(Beginning of Available records)

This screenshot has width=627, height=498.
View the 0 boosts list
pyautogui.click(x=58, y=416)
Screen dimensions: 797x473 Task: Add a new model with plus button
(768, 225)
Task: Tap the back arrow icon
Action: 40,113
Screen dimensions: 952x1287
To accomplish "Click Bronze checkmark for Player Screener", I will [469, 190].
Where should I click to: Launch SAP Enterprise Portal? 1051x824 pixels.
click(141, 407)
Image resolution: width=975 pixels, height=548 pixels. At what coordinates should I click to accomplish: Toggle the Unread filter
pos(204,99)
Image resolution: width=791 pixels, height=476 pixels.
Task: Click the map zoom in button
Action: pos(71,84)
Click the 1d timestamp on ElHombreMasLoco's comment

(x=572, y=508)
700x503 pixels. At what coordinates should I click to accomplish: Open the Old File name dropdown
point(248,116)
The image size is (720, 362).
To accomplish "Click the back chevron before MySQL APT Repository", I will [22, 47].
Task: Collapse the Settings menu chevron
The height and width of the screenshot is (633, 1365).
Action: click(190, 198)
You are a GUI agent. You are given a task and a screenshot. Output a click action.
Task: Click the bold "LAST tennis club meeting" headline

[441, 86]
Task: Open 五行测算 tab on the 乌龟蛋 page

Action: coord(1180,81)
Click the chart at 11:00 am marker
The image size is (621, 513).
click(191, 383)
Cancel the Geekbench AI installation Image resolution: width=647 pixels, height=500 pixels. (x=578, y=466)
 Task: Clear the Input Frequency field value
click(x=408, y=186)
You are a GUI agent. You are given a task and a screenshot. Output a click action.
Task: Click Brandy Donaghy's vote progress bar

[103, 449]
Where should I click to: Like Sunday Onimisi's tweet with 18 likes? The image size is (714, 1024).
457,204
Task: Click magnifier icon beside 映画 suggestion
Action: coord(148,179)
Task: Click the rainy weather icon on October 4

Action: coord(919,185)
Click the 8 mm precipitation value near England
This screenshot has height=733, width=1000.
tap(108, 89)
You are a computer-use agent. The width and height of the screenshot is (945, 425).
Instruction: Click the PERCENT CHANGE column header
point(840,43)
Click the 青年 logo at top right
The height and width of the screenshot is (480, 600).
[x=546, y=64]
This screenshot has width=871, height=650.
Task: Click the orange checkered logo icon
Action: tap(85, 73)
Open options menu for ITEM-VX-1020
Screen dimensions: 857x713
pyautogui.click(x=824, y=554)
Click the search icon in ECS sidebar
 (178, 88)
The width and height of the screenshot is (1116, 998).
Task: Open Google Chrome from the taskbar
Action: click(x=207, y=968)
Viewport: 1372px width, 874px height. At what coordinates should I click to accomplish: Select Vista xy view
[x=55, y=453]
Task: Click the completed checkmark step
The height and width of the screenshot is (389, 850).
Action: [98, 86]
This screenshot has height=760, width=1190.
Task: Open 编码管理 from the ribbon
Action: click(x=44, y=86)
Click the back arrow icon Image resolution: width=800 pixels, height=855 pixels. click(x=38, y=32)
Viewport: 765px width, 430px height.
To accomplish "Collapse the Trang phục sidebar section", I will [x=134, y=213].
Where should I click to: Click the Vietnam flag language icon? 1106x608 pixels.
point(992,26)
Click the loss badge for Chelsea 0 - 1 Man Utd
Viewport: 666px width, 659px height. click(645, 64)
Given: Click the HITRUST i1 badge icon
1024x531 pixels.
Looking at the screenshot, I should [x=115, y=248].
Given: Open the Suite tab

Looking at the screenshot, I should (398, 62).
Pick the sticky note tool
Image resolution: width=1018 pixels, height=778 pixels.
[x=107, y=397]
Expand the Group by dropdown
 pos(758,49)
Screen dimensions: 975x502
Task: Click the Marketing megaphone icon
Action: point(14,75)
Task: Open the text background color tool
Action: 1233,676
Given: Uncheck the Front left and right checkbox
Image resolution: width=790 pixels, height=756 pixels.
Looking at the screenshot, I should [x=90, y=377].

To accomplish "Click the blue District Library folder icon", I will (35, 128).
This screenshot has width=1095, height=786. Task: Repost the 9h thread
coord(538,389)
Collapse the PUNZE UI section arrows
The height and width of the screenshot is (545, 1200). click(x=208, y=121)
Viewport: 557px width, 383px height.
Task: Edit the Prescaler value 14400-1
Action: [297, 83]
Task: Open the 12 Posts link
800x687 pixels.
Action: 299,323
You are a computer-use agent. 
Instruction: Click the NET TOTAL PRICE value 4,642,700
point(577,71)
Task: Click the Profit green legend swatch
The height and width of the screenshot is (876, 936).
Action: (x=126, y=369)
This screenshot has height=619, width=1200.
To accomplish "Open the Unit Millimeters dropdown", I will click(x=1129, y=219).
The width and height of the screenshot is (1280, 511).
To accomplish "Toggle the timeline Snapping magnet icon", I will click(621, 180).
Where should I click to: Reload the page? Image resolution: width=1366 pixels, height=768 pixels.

(End of Available records)

__What is expected__
I'd like the entries above reproduced in full, exactly as they stand.

__Task answer__
This screenshot has width=627, height=498.
View the 0 boosts list
pyautogui.click(x=58, y=416)
Screen dimensions: 797x473 Task: Add a new model with plus button
(768, 225)
Task: Tap the back arrow icon
Action: 40,113
Screen dimensions: 952x1287
To accomplish "Click Bronze checkmark for Player Screener", I will [469, 190].
Where should I click to: Launch SAP Enterprise Portal? 1051x824 pixels.
click(141, 407)
Image resolution: width=975 pixels, height=548 pixels. At what coordinates should I click to accomplish: Toggle the Unread filter
pos(204,99)
Image resolution: width=791 pixels, height=476 pixels.
Task: Click the map zoom in button
Action: pos(71,84)
Click the 1d timestamp on ElHombreMasLoco's comment

(x=572, y=508)
700x503 pixels. At what coordinates should I click to accomplish: Open the Old File name dropdown
point(248,116)
The image size is (720, 362).
To accomplish "Click the back chevron before MySQL APT Repository", I will [22, 47].
Task: Collapse the Settings menu chevron
The height and width of the screenshot is (633, 1365).
Action: click(190, 198)
You are a GUI agent. You are given a task and a screenshot. Output a click action.
Task: Click the bold "LAST tennis club meeting" headline

[441, 86]
Task: Open 五行测算 tab on the 乌龟蛋 page

Action: coord(1180,81)
Click the chart at 11:00 am marker
The image size is (621, 513).
click(191, 383)
Cancel the Geekbench AI installation Image resolution: width=647 pixels, height=500 pixels. (x=578, y=466)
 Task: Clear the Input Frequency field value
click(x=408, y=186)
You are a GUI agent. You are given a task and a screenshot. Output a click action.
Task: Click Brandy Donaghy's vote progress bar

[103, 449]
Where should I click to: Like Sunday Onimisi's tweet with 18 likes? The image size is (714, 1024).
457,204
Task: Click magnifier icon beside 映画 suggestion
Action: coord(148,179)
Task: Click the rainy weather icon on October 4

Action: coord(919,185)
Click the 8 mm precipitation value near England
This screenshot has height=733, width=1000.
tap(108, 89)
You are a computer-use agent. The width and height of the screenshot is (945, 425).
Instruction: Click the PERCENT CHANGE column header
point(840,43)
Click the 青年 logo at top right
The height and width of the screenshot is (480, 600).
[x=546, y=64]
This screenshot has width=871, height=650.
Task: Click the orange checkered logo icon
Action: tap(85, 73)
Open options menu for ITEM-VX-1020
Screen dimensions: 857x713
pyautogui.click(x=824, y=554)
Click the search icon in ECS sidebar
 (178, 88)
The width and height of the screenshot is (1116, 998).
Task: Open Google Chrome from the taskbar
Action: click(x=207, y=968)
Viewport: 1372px width, 874px height. At what coordinates should I click to accomplish: Select Vista xy view
[x=55, y=453]
Task: Click the completed checkmark step
The height and width of the screenshot is (389, 850).
Action: [98, 86]
This screenshot has height=760, width=1190.
Task: Open 编码管理 from the ribbon
Action: click(x=44, y=86)
Click the back arrow icon Image resolution: width=800 pixels, height=855 pixels. click(x=38, y=32)
Viewport: 765px width, 430px height.
To accomplish "Collapse the Trang phục sidebar section", I will [x=134, y=213].
Where should I click to: Click the Vietnam flag language icon? 1106x608 pixels.
point(992,26)
Click the loss badge for Chelsea 0 - 1 Man Utd
Viewport: 666px width, 659px height. click(645, 64)
Given: Click the HITRUST i1 badge icon
1024x531 pixels.
Looking at the screenshot, I should [x=115, y=248].
Given: Open the Suite tab

Looking at the screenshot, I should (398, 62).
Pick the sticky note tool
Image resolution: width=1018 pixels, height=778 pixels.
[x=107, y=397]
Expand the Group by dropdown
 pos(758,49)
Screen dimensions: 975x502
Task: Click the Marketing megaphone icon
Action: point(14,75)
Task: Open the text background color tool
Action: 1233,676
Given: Uncheck the Front left and right checkbox
Image resolution: width=790 pixels, height=756 pixels.
Looking at the screenshot, I should [x=90, y=377].

To accomplish "Click the blue District Library folder icon", I will (35, 128).
This screenshot has width=1095, height=786. Task: Repost the 9h thread
coord(538,389)
Collapse the PUNZE UI section arrows
The height and width of the screenshot is (545, 1200). click(x=208, y=121)
Viewport: 557px width, 383px height.
Task: Edit the Prescaler value 14400-1
Action: [297, 83]
Task: Open the 12 Posts link
800x687 pixels.
Action: 299,323
You are a computer-use agent. 
Instruction: Click the NET TOTAL PRICE value 4,642,700
point(577,71)
Task: Click the Profit green legend swatch
The height and width of the screenshot is (876, 936).
Action: (x=126, y=369)
This screenshot has height=619, width=1200.
To accomplish "Open the Unit Millimeters dropdown", I will click(x=1129, y=219).
The width and height of the screenshot is (1280, 511).
To accomplish "Toggle the timeline Snapping magnet icon", I will click(621, 180).
Where should I click to: Reload the page? Image resolution: width=1366 pixels, height=768 pixels.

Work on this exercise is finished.